** Aim of the task **
Please return exactly the lines from the beginning of the listing up to and including the line with "This screenshot has width=812, height=672.", with no pictures.

--- START ---

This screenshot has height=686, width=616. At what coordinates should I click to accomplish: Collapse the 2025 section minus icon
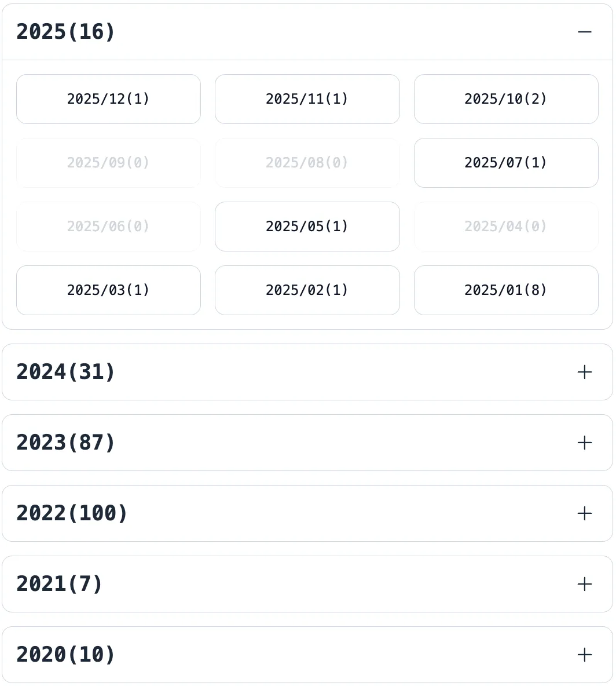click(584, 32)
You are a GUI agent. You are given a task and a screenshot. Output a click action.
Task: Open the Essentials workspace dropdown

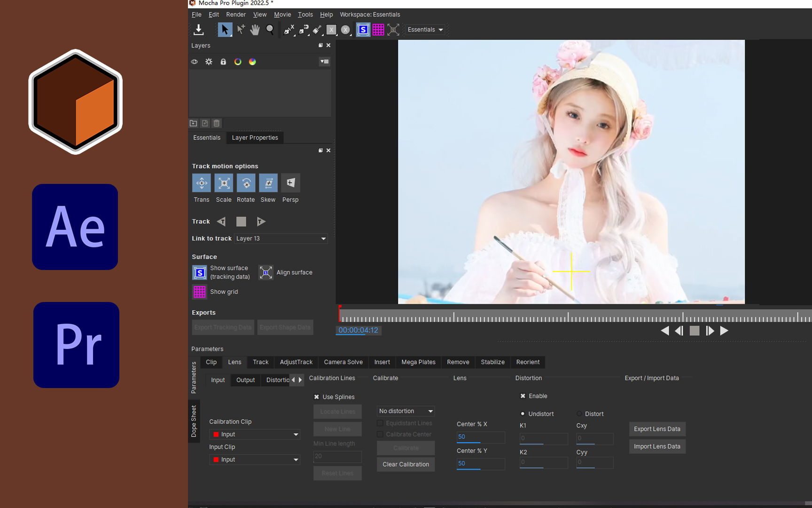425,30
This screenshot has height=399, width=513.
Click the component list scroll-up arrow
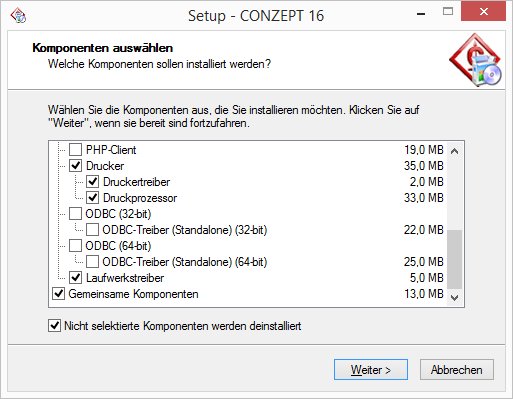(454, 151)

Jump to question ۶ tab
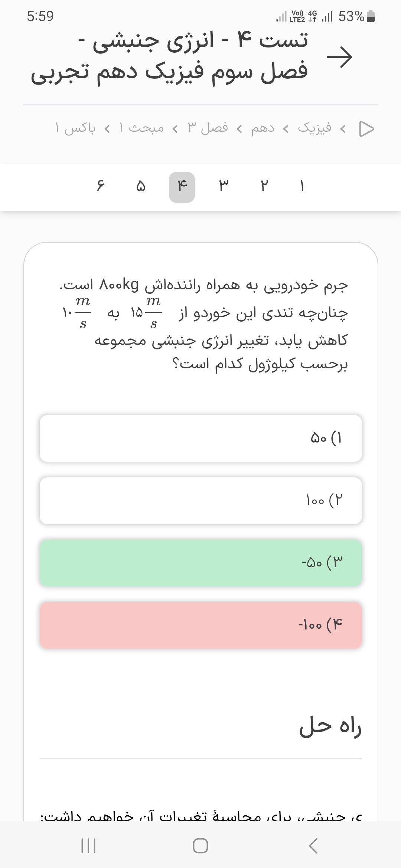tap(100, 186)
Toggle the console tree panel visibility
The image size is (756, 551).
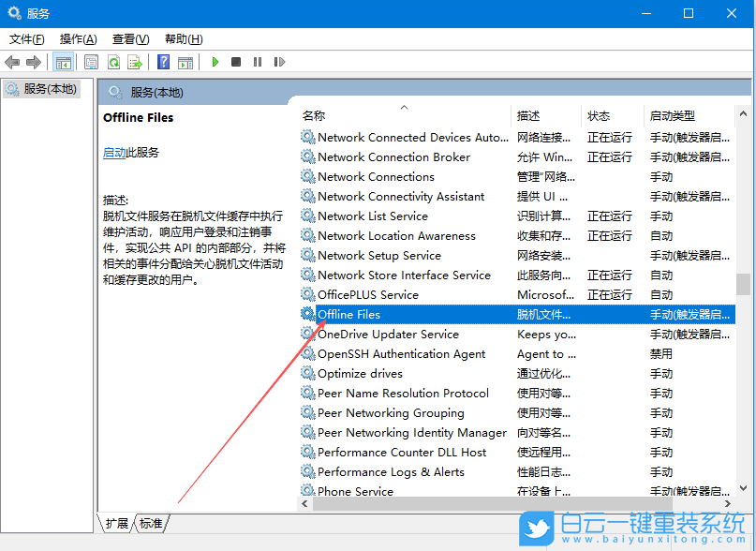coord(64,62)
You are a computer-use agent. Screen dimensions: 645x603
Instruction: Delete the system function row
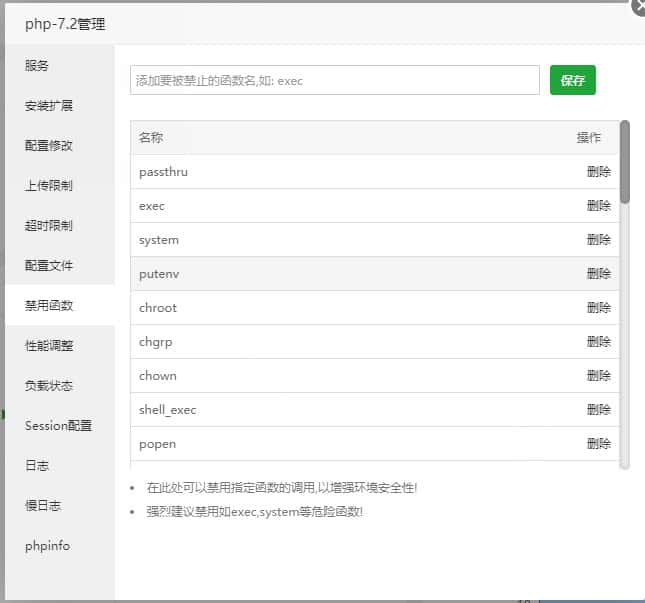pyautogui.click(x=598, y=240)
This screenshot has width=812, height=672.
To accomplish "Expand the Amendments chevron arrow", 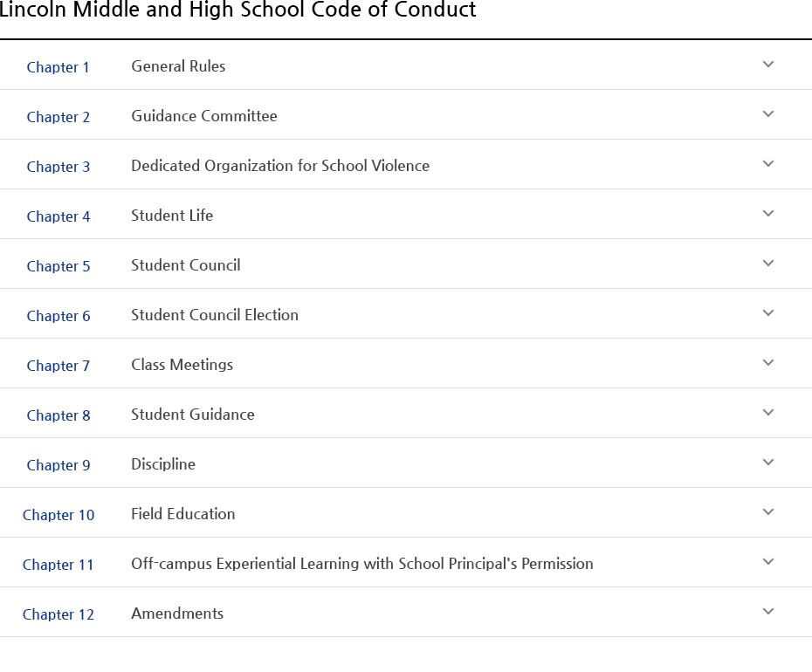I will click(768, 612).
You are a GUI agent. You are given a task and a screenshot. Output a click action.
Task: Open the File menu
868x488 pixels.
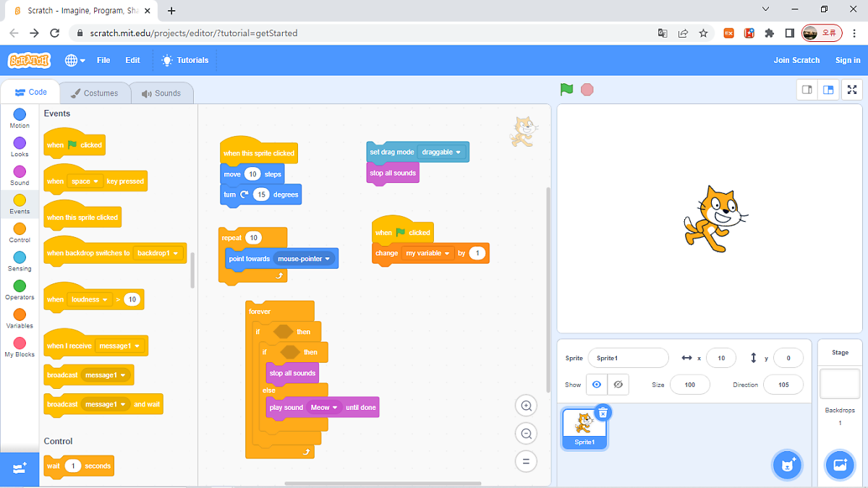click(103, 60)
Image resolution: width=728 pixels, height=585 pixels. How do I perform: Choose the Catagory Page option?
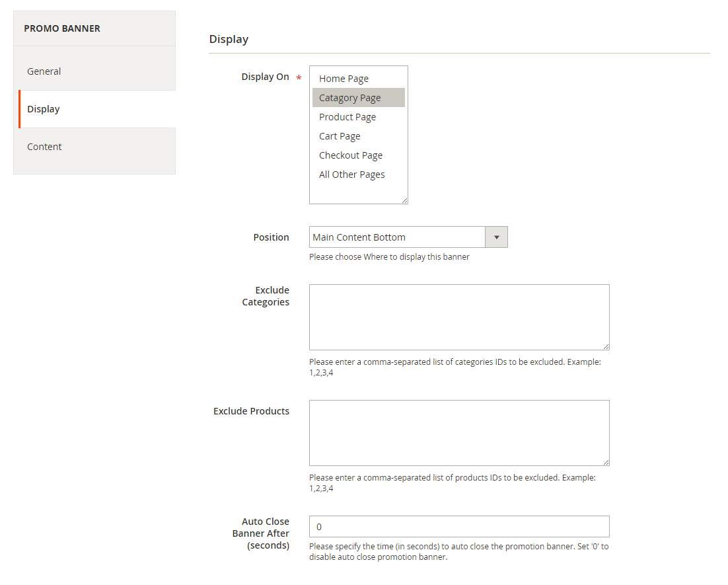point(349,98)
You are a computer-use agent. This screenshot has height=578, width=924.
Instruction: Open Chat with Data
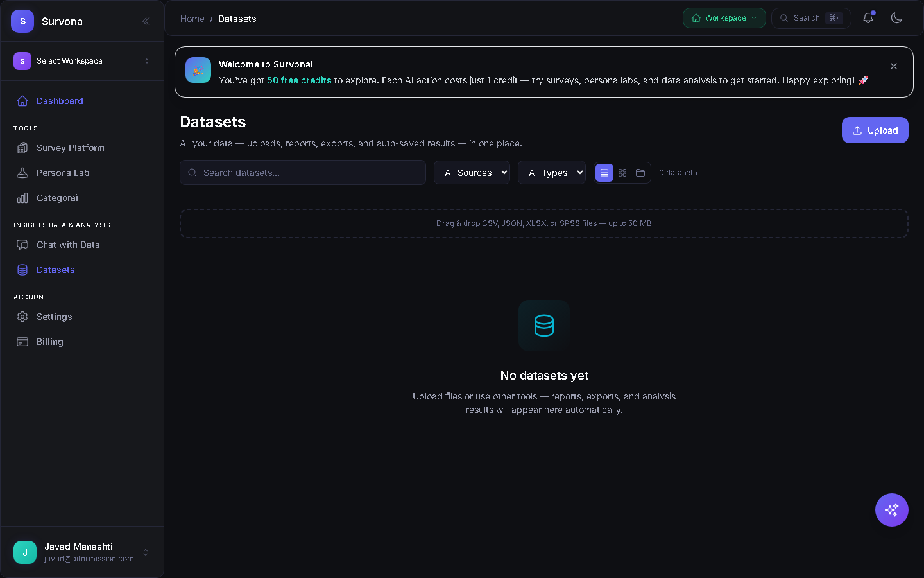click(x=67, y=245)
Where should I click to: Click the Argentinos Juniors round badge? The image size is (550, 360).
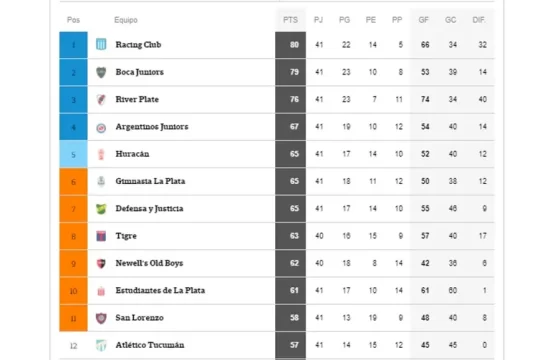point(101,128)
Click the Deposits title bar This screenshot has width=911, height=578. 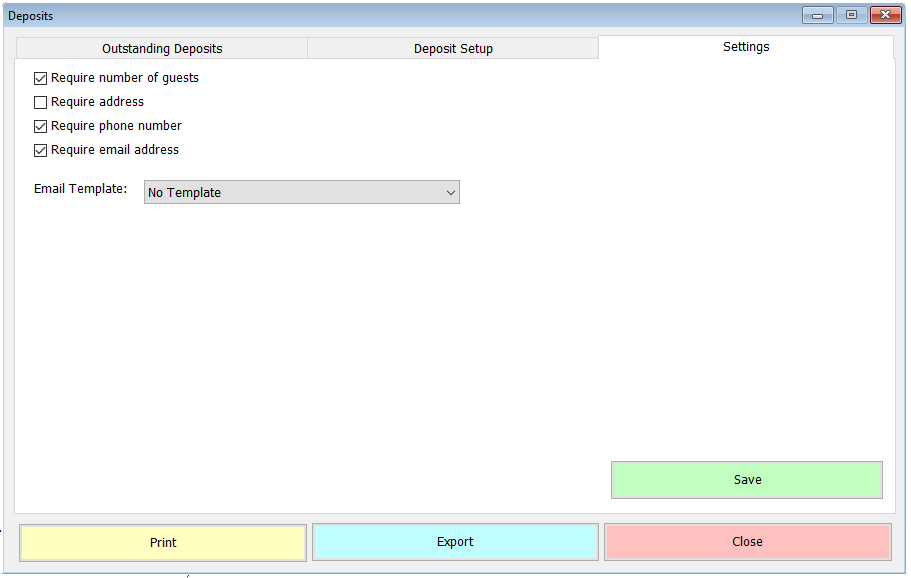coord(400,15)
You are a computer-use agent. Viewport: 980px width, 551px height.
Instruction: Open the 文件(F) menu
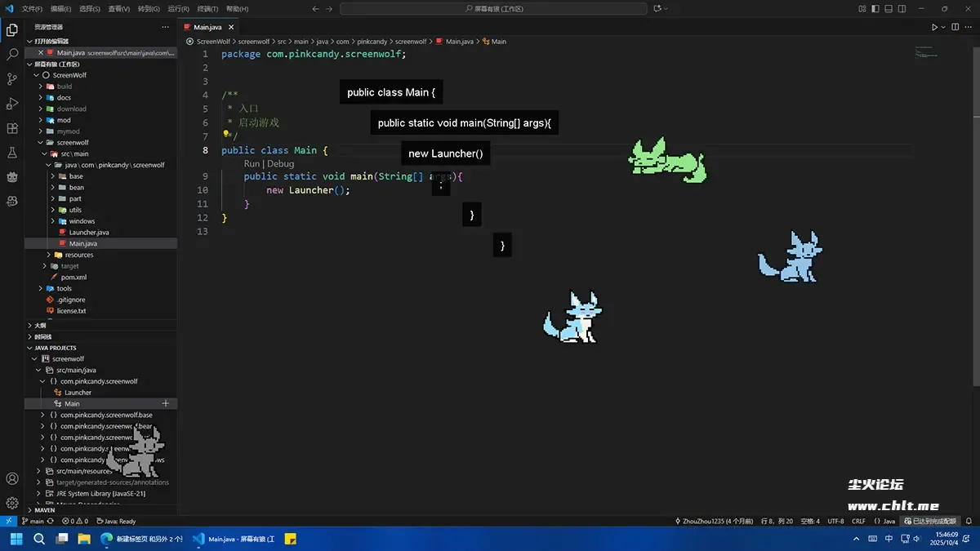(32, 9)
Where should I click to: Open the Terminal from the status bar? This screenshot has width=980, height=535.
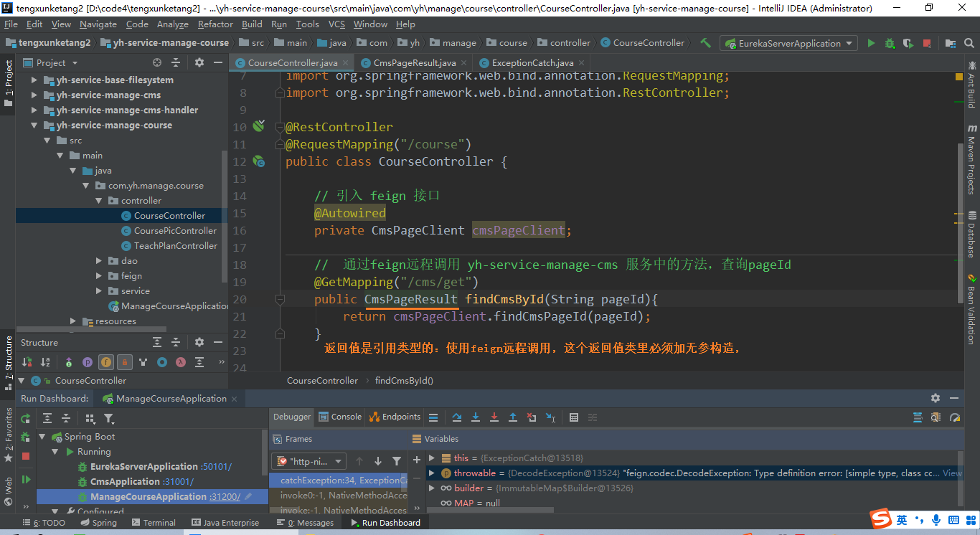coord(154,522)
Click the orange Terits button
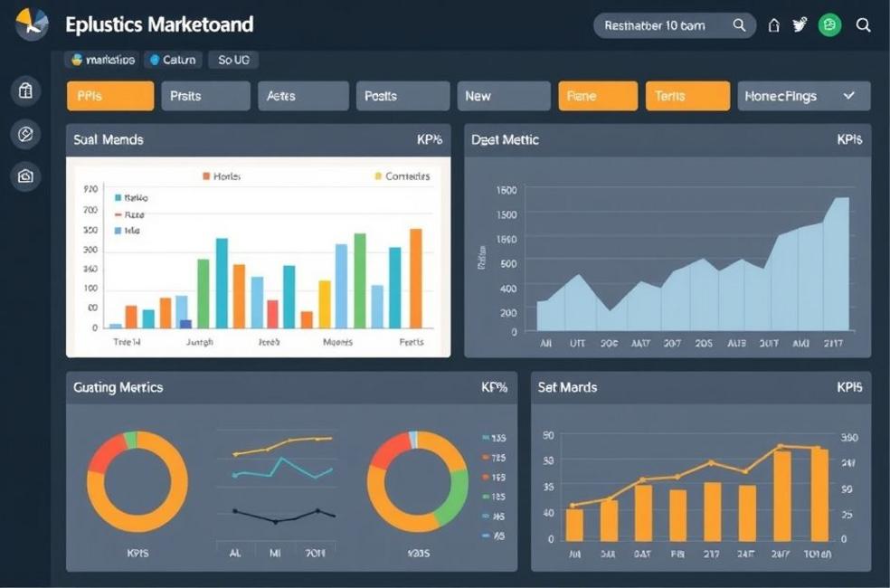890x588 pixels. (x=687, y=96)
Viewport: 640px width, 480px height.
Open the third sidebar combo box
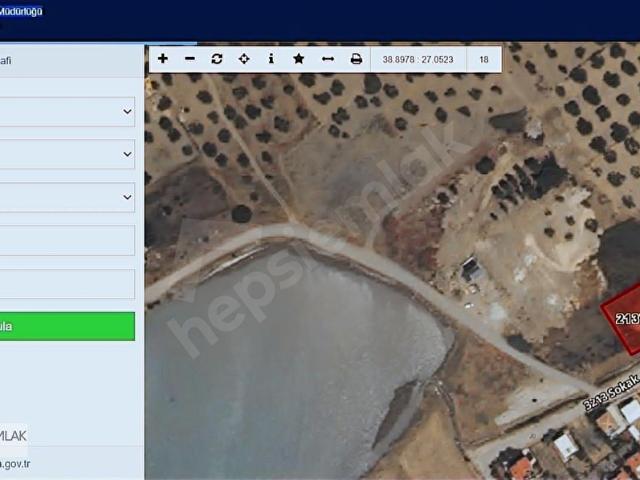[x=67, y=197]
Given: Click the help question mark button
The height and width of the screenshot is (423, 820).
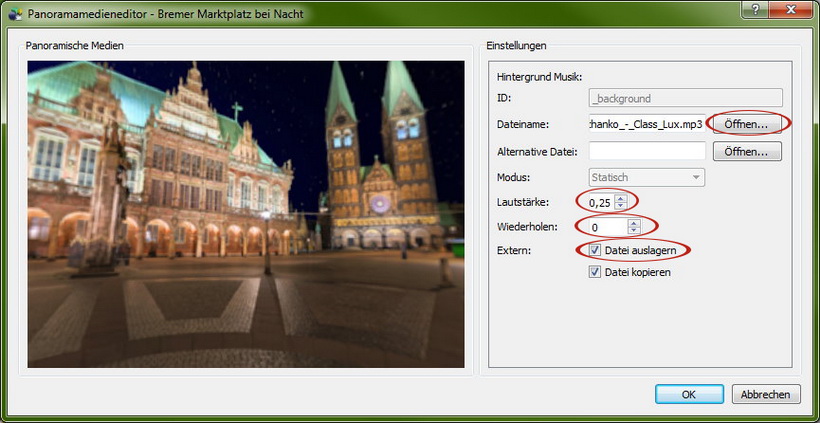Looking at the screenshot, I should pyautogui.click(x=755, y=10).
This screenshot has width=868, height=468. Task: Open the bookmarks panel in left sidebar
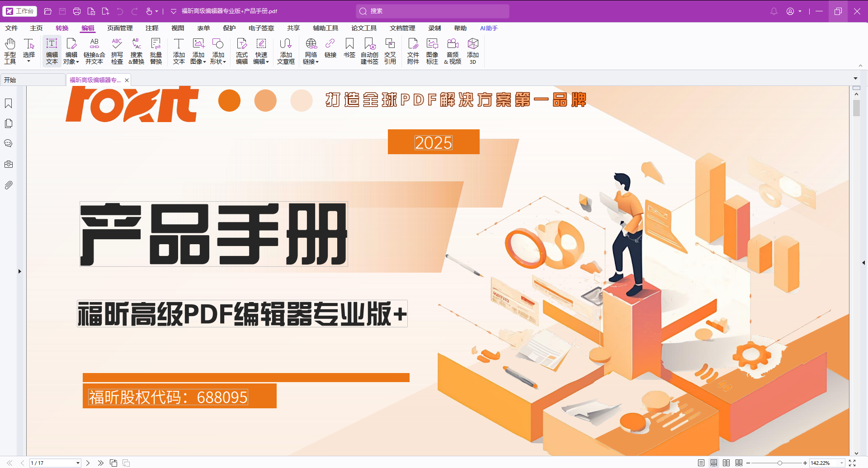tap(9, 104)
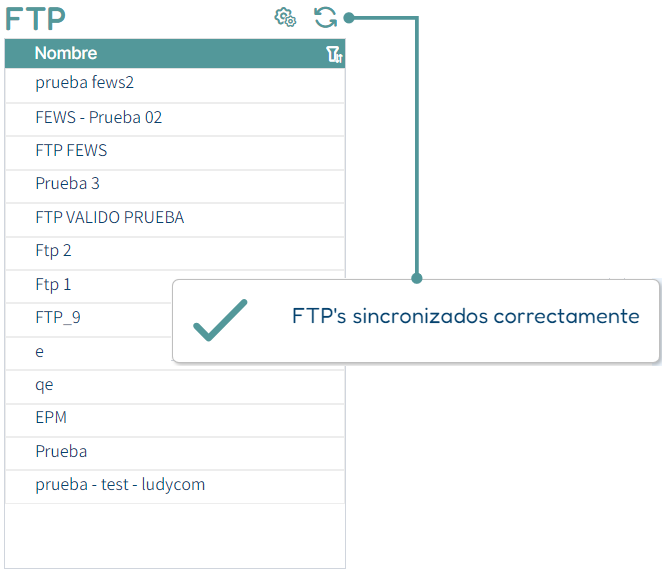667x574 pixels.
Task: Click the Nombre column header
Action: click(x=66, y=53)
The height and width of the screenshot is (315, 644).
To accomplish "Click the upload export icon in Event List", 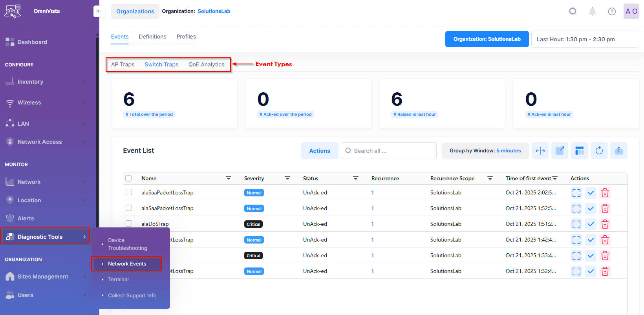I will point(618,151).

--- END ---

** Response below **
This screenshot has height=686, width=616. At what coordinates should I click to accomplish: Collapse the 2025 section minus icon
click(584, 32)
You are a GUI agent. You are given a task and a screenshot. Output a click action.
Task: Open the Essentials workspace dropdown

425,30
This screenshot has height=399, width=513.
Click the component list scroll-up arrow
(454, 151)

Jump to question ۶ tab
tap(100, 186)
Toggle the console tree panel visibility
The image size is (756, 551).
coord(64,62)
You are a computer-use agent. Screen dimensions: 645x603
Instruction: Delete the system function row
pyautogui.click(x=598, y=240)
This screenshot has width=812, height=672.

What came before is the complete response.